There is universal disappointment that the Chancellor has made no fundamental change to stamp duty levels.

Helping more buyers to enter at the lower end of the market would have resulted in more movement and transactions, freeing up stagnant property chains and bringing badly-needed housing onto the market says Simon Rubinsohn of RICS.

Paul Smith, chief executive of haart, is equally forthright, saying the Chancellor's missed opportunity is at best disappointing and at worst will perpetuate a dysfunctional housing market. Smith says Osborne has turned a blind eye and given nothing to the majority of homebuyers and sellers rather than throwing them a lifebelt.

Andrew Turner, head of residential at Smiths Gore, sees it like this: What we have is Peter being robbed to pay Peter - on the one hand purchasers receive very significant financial assistance from the Exchequer [Help To Buy]. On the other hand, the Government rakes in the Stamp Duty, which can run into many thousands, even on a very modest home.

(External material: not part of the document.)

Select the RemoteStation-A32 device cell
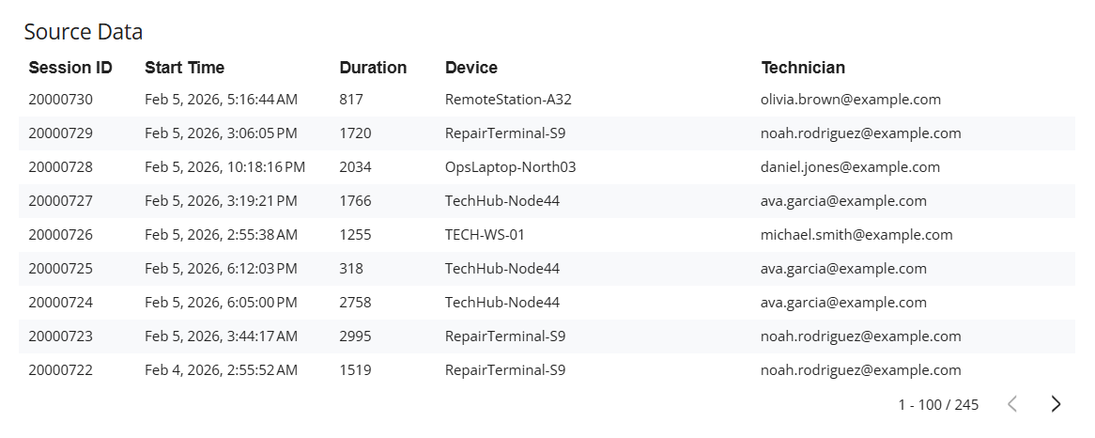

The one change the Chancellor did announce about stamp duty - extending the 15 per cent level for corporate and off-shore buyers down from £2m-plus to £500,000-plus - may have an unexpected by-product to benefit the lettings industry, according to Savills.

This is because the annual charge levied on not occupying such properties, which goes hand-in-hand with the 15 per cent stamp duty, may oblige purchasers to rent them out instead of leaving them empty. This is a real incentive for overseas owners who might have used such an ownership vehicle to let out that property and contribute to London's need for more homes suggests Savills' Lucian Cook.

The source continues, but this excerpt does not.